◆ Assignment ◆
Output the whole passage below about Canton–Plymouth Mettetal Airport, word for word.

Canton–Plymouth Mettetal Airport is a public use airport located in Canton Township, Michigan, United States. The airport lies two nautical miles (3.7 km) south of the central business district of Plymouth, in Wayne County. The airport is owned and operated by the Michigan Department of Transportation (MDOT). It is also referred to as Mettetal Airport. The airport is uncontrolled (non-towered) and is used for general aviation purposes.

It is included in the Federal Aviation Administration (FAA) National Plan of Integrated Airport Systems for 2017–2021, in which it is categorized as a local reliever airport facility.

In 2017, the airport was home to a prototype flying cars produced by Detroit Flying Cars. The company's goal was to produce an aircraft that both drove like a standards car and flew like a standard aircraft. The project has been exhibited at shows such as the EAA AirVenture Airshow in Oshkosh, Wisconsin.

==History==
The airport was founded in the 1930s as a grass strip to support crop dusting for nearby farmers. It was established as a public-use airport in 1939.

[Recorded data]
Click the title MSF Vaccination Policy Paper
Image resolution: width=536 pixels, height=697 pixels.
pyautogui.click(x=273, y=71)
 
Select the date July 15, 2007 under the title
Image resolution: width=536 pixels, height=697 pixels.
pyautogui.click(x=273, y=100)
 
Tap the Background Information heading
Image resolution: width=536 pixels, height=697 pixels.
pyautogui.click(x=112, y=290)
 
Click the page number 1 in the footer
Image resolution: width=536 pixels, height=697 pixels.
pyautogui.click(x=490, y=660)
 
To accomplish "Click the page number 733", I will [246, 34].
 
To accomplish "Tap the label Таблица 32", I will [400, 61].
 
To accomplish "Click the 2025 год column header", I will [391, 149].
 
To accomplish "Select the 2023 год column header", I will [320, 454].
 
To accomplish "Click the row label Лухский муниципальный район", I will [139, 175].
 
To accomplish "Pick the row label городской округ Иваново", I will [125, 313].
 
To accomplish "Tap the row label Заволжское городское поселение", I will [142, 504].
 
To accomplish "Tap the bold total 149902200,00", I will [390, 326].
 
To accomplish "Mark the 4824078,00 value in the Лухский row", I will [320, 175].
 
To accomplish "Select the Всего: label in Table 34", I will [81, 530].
---
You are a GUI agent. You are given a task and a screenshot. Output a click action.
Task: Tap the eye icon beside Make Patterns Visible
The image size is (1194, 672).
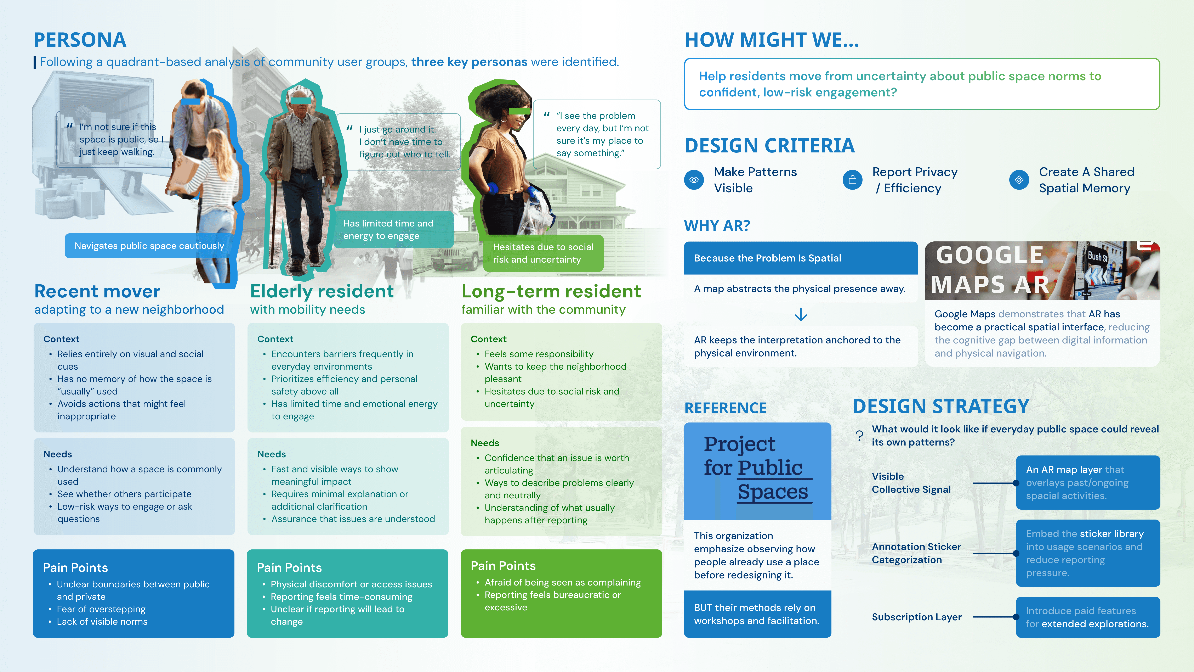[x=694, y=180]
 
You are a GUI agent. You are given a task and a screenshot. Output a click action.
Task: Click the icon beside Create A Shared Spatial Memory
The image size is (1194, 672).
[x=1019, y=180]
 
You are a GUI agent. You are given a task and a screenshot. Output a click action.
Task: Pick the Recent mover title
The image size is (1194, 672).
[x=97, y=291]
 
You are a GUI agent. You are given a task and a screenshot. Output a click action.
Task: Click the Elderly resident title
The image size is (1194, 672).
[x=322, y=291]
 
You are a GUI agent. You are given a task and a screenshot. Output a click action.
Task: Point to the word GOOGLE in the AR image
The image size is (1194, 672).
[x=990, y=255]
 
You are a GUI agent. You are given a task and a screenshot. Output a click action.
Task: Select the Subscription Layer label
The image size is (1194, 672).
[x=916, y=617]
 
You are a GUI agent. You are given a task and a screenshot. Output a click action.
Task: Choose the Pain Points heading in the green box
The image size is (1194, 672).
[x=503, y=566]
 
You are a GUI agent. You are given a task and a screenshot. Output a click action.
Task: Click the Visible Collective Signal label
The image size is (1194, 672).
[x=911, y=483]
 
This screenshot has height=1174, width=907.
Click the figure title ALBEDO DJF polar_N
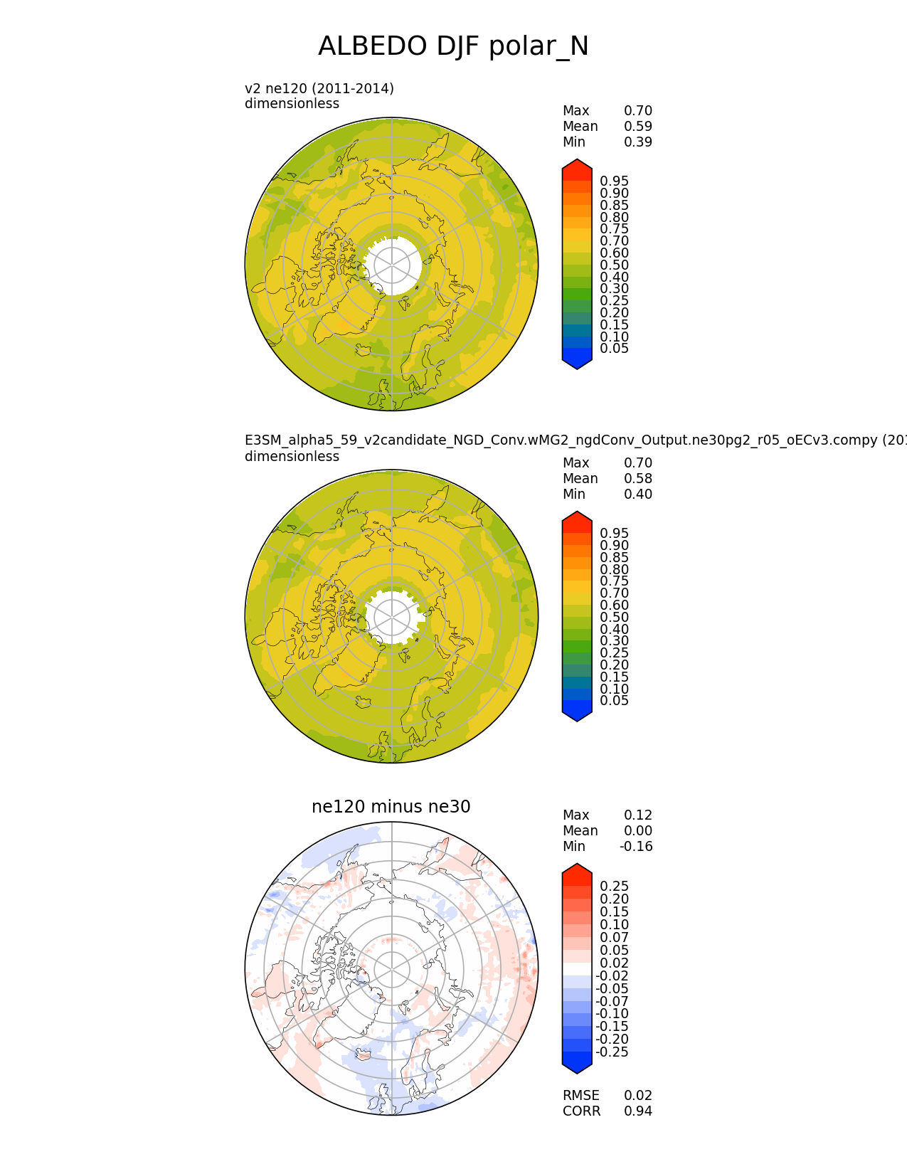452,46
==
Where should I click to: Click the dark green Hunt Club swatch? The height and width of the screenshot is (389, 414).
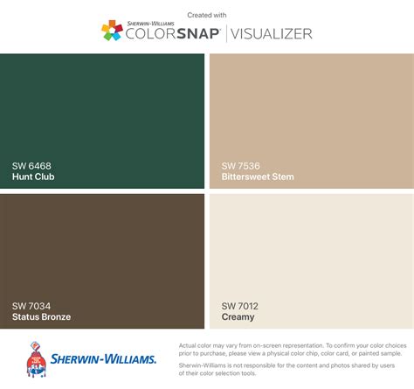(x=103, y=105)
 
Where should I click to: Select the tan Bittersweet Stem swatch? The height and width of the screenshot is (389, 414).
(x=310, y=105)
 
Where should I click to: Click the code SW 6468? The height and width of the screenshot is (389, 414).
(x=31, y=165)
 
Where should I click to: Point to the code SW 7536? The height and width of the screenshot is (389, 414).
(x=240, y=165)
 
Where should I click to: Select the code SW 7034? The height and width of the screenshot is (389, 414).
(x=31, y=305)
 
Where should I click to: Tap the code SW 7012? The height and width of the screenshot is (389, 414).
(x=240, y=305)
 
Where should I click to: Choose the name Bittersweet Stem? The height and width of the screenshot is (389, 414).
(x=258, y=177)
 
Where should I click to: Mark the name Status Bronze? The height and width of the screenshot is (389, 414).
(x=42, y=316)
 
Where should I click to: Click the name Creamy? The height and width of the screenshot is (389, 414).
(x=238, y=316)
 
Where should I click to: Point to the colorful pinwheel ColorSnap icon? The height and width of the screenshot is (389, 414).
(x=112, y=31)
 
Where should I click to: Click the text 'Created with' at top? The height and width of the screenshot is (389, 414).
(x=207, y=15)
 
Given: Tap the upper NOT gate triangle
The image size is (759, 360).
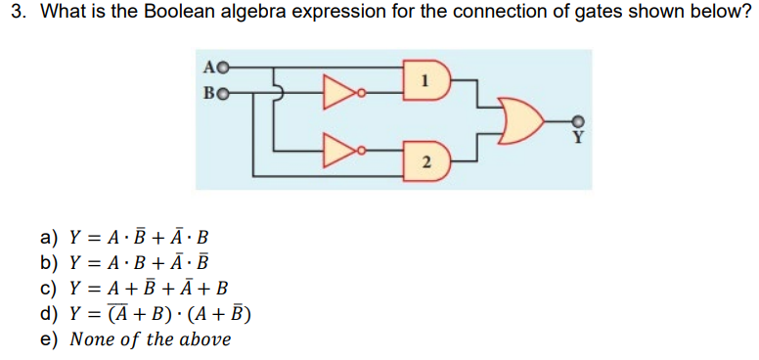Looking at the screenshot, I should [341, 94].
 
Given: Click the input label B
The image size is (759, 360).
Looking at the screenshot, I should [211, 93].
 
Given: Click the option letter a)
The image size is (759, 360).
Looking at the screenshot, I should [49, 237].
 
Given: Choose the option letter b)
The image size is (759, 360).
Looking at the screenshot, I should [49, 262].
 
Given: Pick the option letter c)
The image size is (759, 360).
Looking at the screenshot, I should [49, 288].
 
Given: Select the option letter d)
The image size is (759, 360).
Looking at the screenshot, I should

◆ Task result ◆
Canton–Plymouth Mettetal Airport is a public use airport located in Canton Township, Michigan, United States. The airport lies two nautical miles (3.7 km) south of the central business district of Plymouth, in Wayne County. The airport is owned and operated by the Michigan Department of Transportation (MDOT). It is also referred to as Mettetal Airport. The airport is uncontrolled (non-towered) and is used for general aviation purposes.

It is included in the Federal Aviation Administration (FAA) National Plan of Integrated Airport Systems for 2017–2021, in which it is categorized as a local reliever airport facility.

In 2017, the airport was home to a prototype flying cars produced by Detroit Flying Cars. The company's goal was to produce an aircraft that both drove like a standards car and flew like a standard aircraft. The project has been exhibited at shows such as the EAA AirVenture Airshow in Oshkosh, Wisconsin.

==History==
The airport was founded in the 1930s as a grass strip to support crop dusting for nearby farmers. It was established as a public-use airport in 1939.